Eric A. Hanushek and Ludger Woessmann
The World Bank
2007
In this important study for the World Bank, Hanushek and Woessmann argue that a nation's average level of "cognitive skills," as determined by student performance on math and science tests, is a more accurate measure of its human capital than the measures used in previous studies. The authors muster data from international tests dating back to 1964 to compare several nations' levels of cognitive skills to their GDP growth over the same period. (Because different international tests were administered over the years, they tied all the scores to NAEP, thus enabling them to establish a baseline for comparison.) They found, in short, that "countries with higher test scores experienced far higher growth rates." Furthermore, this correlation was significantly stronger than that between a country's growth rate and the years of schooling its students receive, which was a previously favored measure of human capital.
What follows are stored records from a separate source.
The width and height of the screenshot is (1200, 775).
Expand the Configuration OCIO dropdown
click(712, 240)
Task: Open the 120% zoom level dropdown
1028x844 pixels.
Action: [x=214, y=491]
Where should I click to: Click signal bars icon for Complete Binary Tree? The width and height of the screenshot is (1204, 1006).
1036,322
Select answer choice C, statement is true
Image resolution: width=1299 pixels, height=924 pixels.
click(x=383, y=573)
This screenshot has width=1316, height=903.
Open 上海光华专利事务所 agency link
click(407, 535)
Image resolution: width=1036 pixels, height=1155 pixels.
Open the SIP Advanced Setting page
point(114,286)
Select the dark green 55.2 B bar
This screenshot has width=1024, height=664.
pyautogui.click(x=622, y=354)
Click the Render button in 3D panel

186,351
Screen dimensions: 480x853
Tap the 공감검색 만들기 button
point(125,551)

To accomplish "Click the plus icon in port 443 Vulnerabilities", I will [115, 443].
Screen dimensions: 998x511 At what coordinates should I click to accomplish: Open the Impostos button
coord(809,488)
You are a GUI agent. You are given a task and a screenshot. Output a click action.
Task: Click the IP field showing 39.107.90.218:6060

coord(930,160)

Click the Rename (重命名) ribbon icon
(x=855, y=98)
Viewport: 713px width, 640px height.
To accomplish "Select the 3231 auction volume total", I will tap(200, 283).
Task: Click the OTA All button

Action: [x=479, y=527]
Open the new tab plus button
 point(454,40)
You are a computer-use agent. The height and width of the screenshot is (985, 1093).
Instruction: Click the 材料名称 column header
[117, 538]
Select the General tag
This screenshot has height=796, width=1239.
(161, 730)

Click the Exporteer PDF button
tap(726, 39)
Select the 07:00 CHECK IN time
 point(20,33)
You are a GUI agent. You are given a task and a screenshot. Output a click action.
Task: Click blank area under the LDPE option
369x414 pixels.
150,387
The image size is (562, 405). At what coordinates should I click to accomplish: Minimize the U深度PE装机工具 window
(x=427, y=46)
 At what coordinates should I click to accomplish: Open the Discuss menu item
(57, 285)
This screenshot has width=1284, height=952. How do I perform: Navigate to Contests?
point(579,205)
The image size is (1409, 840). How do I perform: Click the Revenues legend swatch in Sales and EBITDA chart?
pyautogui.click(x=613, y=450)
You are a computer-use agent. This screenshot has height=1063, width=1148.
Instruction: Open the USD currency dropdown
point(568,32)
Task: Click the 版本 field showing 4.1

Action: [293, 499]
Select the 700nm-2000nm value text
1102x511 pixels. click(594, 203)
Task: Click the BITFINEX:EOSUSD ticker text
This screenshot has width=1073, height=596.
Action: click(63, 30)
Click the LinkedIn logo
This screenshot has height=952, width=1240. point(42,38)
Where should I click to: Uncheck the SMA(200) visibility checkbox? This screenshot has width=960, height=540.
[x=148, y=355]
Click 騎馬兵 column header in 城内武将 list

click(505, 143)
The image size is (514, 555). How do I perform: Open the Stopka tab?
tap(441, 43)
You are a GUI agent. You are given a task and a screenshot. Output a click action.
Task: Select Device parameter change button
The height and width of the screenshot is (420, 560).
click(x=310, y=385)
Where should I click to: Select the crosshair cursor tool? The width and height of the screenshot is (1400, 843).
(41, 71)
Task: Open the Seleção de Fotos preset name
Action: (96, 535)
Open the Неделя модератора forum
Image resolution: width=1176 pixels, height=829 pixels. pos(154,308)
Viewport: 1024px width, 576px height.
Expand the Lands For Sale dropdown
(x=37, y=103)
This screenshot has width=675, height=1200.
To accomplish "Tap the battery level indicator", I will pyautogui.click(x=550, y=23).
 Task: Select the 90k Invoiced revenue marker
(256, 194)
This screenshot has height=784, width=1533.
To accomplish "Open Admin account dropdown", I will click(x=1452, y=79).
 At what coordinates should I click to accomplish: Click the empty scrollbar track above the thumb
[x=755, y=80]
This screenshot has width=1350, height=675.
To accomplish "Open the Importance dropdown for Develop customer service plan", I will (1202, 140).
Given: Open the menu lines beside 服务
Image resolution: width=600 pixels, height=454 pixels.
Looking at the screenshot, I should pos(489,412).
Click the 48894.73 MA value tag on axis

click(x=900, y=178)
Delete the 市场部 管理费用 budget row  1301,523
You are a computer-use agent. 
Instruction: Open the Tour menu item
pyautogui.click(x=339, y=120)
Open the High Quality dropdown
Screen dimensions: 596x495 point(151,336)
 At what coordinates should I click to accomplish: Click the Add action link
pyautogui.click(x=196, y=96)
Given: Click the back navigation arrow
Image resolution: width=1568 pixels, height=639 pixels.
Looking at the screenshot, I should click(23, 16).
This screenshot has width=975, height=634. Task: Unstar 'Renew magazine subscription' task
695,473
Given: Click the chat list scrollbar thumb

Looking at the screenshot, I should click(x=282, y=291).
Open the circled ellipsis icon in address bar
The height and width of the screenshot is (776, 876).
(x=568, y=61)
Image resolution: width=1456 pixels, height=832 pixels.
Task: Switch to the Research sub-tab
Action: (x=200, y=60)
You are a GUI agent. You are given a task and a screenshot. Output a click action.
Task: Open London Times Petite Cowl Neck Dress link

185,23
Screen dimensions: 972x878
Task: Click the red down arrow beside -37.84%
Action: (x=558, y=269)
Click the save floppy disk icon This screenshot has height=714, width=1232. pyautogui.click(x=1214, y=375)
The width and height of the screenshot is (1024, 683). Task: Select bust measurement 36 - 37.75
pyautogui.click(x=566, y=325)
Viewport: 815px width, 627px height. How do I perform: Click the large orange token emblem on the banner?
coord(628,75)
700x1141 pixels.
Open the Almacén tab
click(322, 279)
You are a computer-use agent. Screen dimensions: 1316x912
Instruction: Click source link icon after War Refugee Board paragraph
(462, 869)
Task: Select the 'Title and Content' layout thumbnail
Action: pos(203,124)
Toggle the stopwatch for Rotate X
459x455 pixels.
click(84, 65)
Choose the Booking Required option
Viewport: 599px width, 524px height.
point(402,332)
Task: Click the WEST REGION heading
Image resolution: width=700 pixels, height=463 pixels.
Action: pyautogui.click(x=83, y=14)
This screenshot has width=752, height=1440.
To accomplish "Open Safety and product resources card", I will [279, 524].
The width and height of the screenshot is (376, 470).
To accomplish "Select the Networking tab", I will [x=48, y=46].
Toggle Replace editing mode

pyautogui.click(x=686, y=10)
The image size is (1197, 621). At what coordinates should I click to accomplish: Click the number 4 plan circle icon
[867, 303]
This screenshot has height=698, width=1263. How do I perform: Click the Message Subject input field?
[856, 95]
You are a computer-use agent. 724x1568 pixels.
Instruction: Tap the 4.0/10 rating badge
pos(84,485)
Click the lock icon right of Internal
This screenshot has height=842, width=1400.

Even after controlling for variables like geography, initial economic development, fertility, property rights, openness to international trade, and freedom of domestic markets, the authors found that "a highly skilled work force can raise economic growth by about two-thirds of a percentage point every year." Of course, they didn't account for such intangibles as creativity and innovativeness. Painful experience shows that, put in the wrong hands (those of a Senate committee, say) the researcher's scholarly chisel becomes a policy bludgeon. So read the report here (a summary is here) and if you are moved to send it to your congressman, at least include a copy of Fordham's Beyond the Basics and Common Core's latest report for good measure.